To do: When you reach the line containing "Given: Return to previous step with Назад", repeat it and every line after it exactly, stopping only at the end of the listing.

========================

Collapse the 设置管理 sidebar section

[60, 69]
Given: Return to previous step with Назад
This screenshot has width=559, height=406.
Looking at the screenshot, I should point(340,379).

========================

Your solution:
Given: Return to previous step with Назад
This screenshot has width=559, height=406.
Looking at the screenshot, I should point(340,379).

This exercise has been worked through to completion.